1. family: A list of font names in decreasing order of priority. The items may include a generic font family name, either 'serif', 'sans-serif', 'cursive', 'fantasy', or 'monospace'. In that case, the actual font to be used will be looked up from the associated rcParam. Try fontname = 'Comic Sans MS' & fontname="Arial".

2. fontsize: Either an relative value of 'xx-small', 'x-small', 'small', 'medium', 'large', 'x-large', 'xx-large' or an absolute font size, e.g., 12.

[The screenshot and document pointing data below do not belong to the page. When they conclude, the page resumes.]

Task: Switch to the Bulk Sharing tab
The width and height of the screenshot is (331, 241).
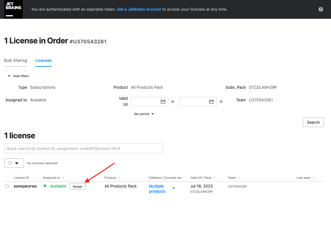Action: click(x=16, y=61)
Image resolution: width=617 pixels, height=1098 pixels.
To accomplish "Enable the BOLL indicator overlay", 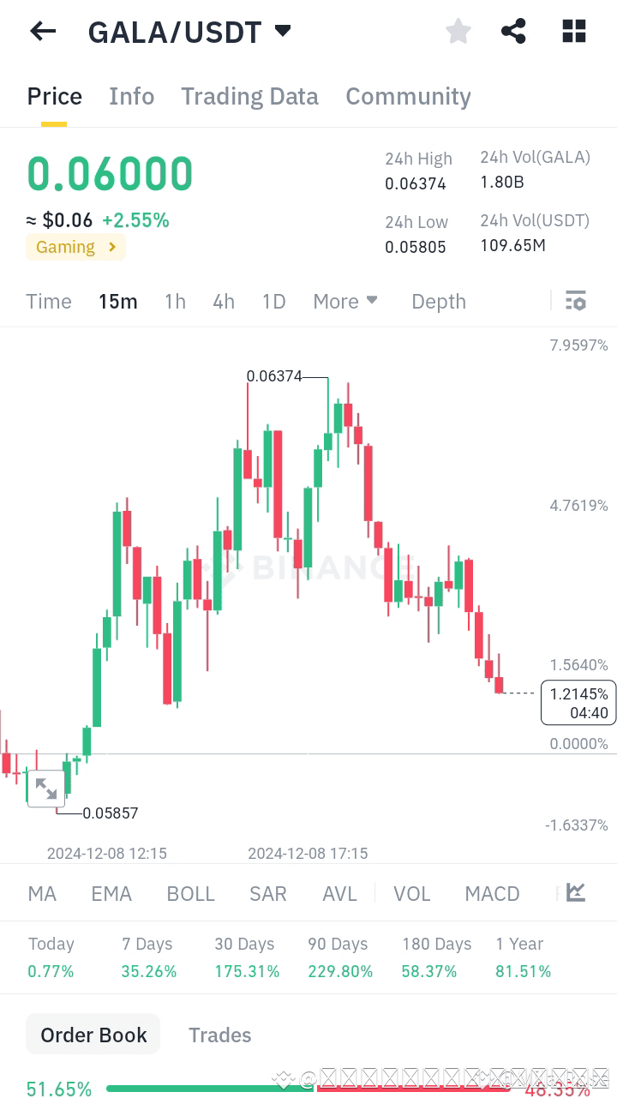I will pyautogui.click(x=190, y=893).
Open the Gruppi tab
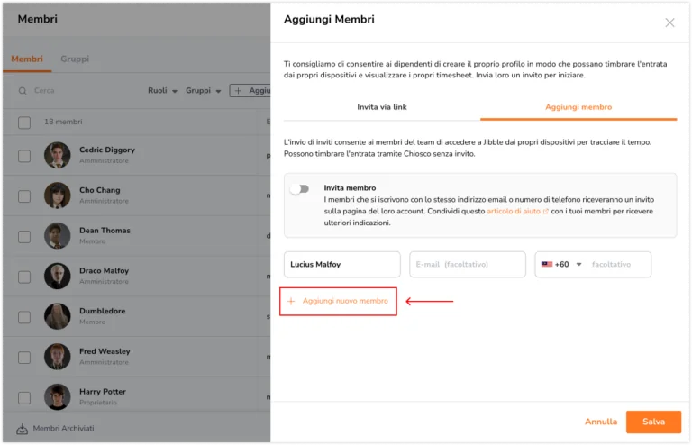This screenshot has width=692, height=445. [75, 59]
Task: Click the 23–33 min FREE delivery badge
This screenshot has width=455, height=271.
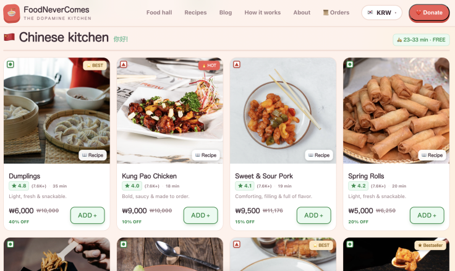Action: tap(421, 40)
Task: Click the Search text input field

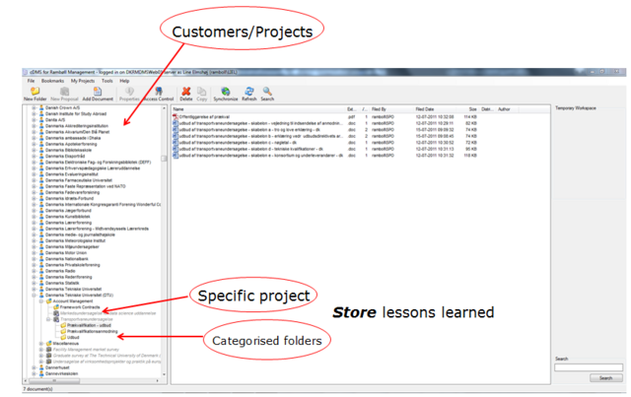Action: 587,367
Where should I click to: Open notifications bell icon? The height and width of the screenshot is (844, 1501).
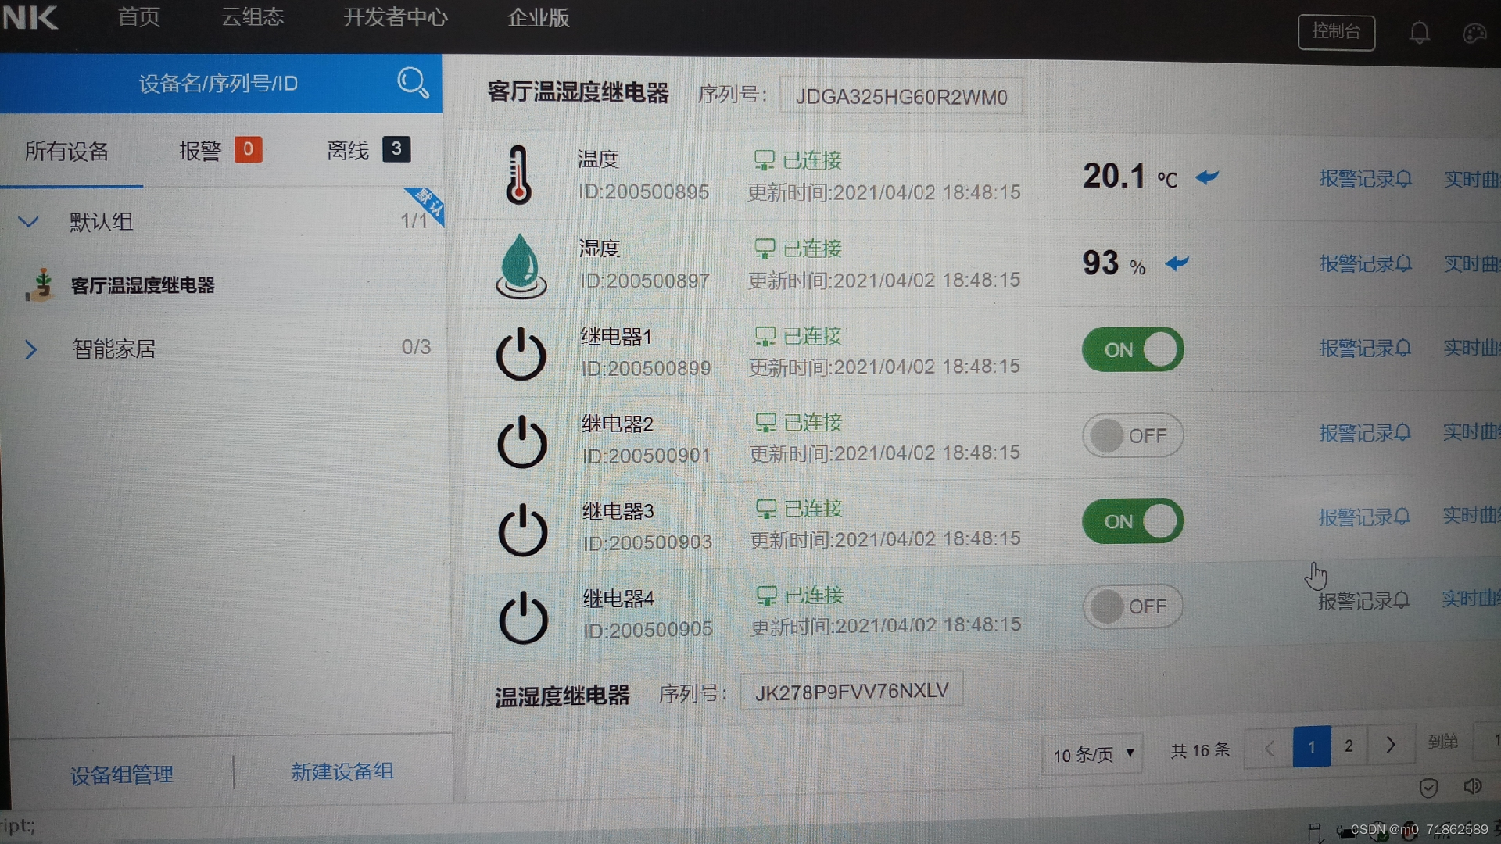(x=1419, y=33)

(6) Axis & Type of Line and Marker

#%% (6) Axis & Type of Line and Markerplt.figure(figsize=(15, 5)) 
plt.plot(list(range(1,223)), FOMC_words, 'p', color= 'royalblue')
# Color changed
plt.plot(list(range(1,223)), FOMC_words, '--k') # Color changed
plt.xlabel('Ordinal number (1993 ~ 2020)', fontsize = 'xx-large')
plt.ylabel('Words', fontsize = 'xx-large')
plt.title('Words of FOMC minutes from 1993 to 2020', fontname='Comic Sans MS', fontsize = 'xx-large')
plt.axis([-1, 224, 0, 4800]) # Adjust the scope
plt.xticks(range(0, 224, 25))
plt.yticks(range(0, 5001, 500))
plt.savefig('05_FOMC_Axis_Line_Type.png', dpi= 800, bbox_inches= 'tight')
plt.close()
Figure 6: Axis & type of line and marker.

(7) Grid

#%% (7) Grid## Grid_1
plt.figure(figsize=(15, 5))
plt.plot(list(range(1,223)), FOMC_words, 'p', color= 'royalblue')
plt.plot(list(range(1,223)), FOMC_words, '--k')
plt.xlabel('Ordinal number (1993 ~ 2020)', fontsize = 'xx-large')
plt.ylabel('Words', fontsize = 'xx-large')
plt.title('Words of FOMC minutes from 1993 to 2020', fontname='Comic Sans MS', fontsize = 'xx-large')
plt.axis([-1, 224, 0, 4800])
plt.xticks(range(0, 224, 25))
plt.yticks(range(0, 5001, 500))
plt.grid() # Simply add grid by default
plt.savefig('06_FOMC_Grid_1.png', dpi= 800, bbox_inches= 'tight')
plt.close()
Figure 7: Grid_1.

Then, let’s see what can we do to create extraordinary grid. Just adjust the line plt.grid( ).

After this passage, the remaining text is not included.